Subprocess I/O hanging on Linux

Hey folks, I've been testing some code that runs a subprocess and attempts to read stdout/stderr back into Swift asynchronously, but getting hangs 100% of the time under Linux.

I've written up a bug report and example code here: Async Process IO hangs 100% of the time on Linux · Issue #5197 · swiftlang/swift-corelibs-foundation · GitHub

I see this space is pretty active so thought I'd open a discussion here too. I can see other people have seen similar issues[1], although in my case I'm also seeing the hang on GitHub Actions which I believe runs in a VM rather than in a container (at least for the raw execution steps), and I can also reproduce the issue in OrbStack which is pointed out as a workaround.

I've create a relatively minimal reproduction, with code similar to what's in my project, available here: GitHub - danpalmer/swift-linux-issue: Reproducing an issue in Swift on Linux.

# Works as expected
$ swift run

# Hangs
$ docker run --rm -v $(pwd):/code -w /code swift:6.0 swift run

Are there any known issues or edge cases in the Linux run loop implementation, or socket implementation, that might be causing this to happen? Does anyone know of better/less error-prone ways to implement subprocess communication like this?

Thanks all!


  1. RunLoop.run hang in containerized Linux ↩︎

2 Likes

Without looking too deeply, your reproduction is still fairly large. It would be more useful to have a much more minimal repro case that clearly identifies that the problem you are seeing has something to do with the libraries and isn't say, some sort of deadlock that relies on unrelated platform behavior.
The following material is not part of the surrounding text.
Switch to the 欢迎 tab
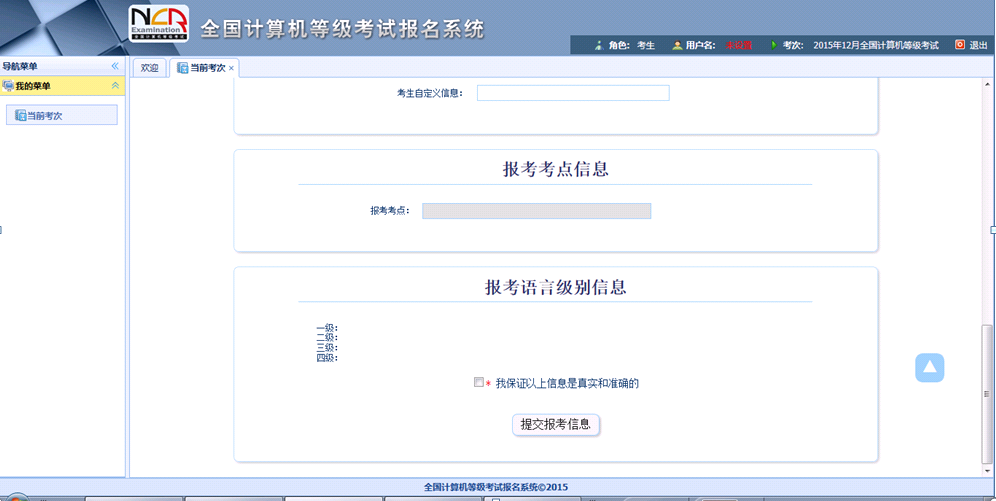Screen dimensions: 996x501 [149, 68]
Thanks for taking a first look. I've done another pass on the reproduction, and removed stderr to simplify as it isn't necessary to show the issue, however I think it's nearly as simple as it can be to demonstrate the issue. The framework doesn't provide async reading from processes in this way, so some amount of boilerplate is needed.

I've updated the reproduction with another version using an existing open source package that has been fairly battle tested on macOS at this point. The basic implementation may be subtly incorrect, but so far exhibits the same behaviour as the more complete one.

Your raw_impl case seems to work okay for me. Does that shift the blame to whatever this library is that you are using, rather than the standard libraries?

I've updated the GitHub issue with some more detail, in summary...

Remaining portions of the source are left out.